Additionally, the Acas code of practice says that employees should be given the right of appeal against a disciplinary or grievance outcome. Where this is not offered, then it can go against you at an employment tribunal. A tribunal can require you to pay up to 25% more in the compensation award for failure to comply with the Acas code of practice.
8. Allegations raised by ex-employees
Employees have three months (less one day) from the effective date of termination, in which to raise an employment tribunal claim regarding constructive/ unfair dismissal. Discrimination claims also must be raised within 3 months of the act(s) of unlawful discrimination in an employment tribunal and can be brought within 6 months in civil court. Tribunals want to see that employers have attempted to appropriately resolve matters internally before getting to the courts.

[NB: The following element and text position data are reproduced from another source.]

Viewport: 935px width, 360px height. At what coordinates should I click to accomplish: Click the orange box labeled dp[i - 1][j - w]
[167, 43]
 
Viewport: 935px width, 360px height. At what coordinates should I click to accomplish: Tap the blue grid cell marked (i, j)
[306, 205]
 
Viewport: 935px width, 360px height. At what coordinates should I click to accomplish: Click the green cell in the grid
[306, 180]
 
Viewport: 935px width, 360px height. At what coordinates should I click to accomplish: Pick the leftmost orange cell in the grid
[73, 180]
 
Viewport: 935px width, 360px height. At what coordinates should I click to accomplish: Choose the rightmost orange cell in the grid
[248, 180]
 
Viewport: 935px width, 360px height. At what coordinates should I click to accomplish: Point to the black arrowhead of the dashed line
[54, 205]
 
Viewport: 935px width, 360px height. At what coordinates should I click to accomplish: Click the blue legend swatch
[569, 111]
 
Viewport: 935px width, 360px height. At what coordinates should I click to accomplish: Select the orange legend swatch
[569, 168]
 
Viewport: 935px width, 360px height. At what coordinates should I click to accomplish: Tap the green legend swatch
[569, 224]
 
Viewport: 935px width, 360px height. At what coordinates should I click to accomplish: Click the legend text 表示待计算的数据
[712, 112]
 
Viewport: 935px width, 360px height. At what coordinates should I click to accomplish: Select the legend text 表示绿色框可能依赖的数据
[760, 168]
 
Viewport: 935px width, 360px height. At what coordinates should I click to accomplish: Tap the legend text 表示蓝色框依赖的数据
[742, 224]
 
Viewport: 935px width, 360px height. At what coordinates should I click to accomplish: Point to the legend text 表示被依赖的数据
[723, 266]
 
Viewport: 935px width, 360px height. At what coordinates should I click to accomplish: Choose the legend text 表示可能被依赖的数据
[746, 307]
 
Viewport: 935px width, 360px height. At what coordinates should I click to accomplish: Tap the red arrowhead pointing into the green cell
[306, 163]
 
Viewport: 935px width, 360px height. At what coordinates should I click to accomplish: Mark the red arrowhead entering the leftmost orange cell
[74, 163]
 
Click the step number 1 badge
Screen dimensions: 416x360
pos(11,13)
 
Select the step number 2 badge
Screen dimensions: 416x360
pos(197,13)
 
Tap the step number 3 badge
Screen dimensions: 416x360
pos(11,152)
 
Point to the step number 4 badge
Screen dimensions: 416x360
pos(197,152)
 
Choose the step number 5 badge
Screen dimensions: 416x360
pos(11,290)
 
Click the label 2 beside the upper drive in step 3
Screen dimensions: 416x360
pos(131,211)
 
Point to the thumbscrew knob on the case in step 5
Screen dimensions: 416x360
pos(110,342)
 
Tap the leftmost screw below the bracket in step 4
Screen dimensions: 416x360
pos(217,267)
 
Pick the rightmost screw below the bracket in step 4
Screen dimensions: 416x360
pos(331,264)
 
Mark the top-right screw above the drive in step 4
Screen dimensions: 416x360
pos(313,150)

It is therefore important that when dealing with allegations raised by a former employee that you take necessary action.
The Acas code of practice on disciplinary and grievance is silent on grievances raised by ex-employees but under the Trade Union and Labour Relations (Consolidation) Act 1992 (which applies to current and former employees), Part IV, chapter III deals with the requirement for codes of practice issued by Acas to be adhered to. This presents the argument for using the grievance procedure after employment has ended, as in the case of Base Childrenswear Ltd v Otshudi EAT/0267/18.
It was in this case, that the Employment Appeal Tribunal found that in the circumstances, it was reasonable for the employer to have followed its full grievance procedure when the grievance and subsequent appeal had been raised after employment had ended.
Even if a former employee raises allegations outside of the three months, a reasonable employer will look to take steps to explore and establish the validity of any claim, in line with the implied duty of care to protect employees at work.
4. Commercial decisions
There are occasions when organisations wish to take a commercial approach in resolving workplace concerns using settlement agreements. This does not have to mean that they are accepting liability for what has occurred, but it can be a more efficient, and cost-effective way in which to close the matter and ultimately part ways with an employee without repercussions of an employment tribunal.
In some situations, the time, effort, and cost involved in defending a tribunal claim can outweigh the costs that could be made to the employee via a settlement agreement. Of course, for some organisations, the principle of the matter outweighs the potential cost, and they therefore wish to fight the case at tribunal. It is a matter for each organisation, and each situation that arises. It is usually helpful to gauge towards the end of any internal process (disciplinary or grievance), if there are risks on the case, the prospects of success if it were to go on to become a claim at tribunal before deciding on whether to enter a protected or without prejudice conversation.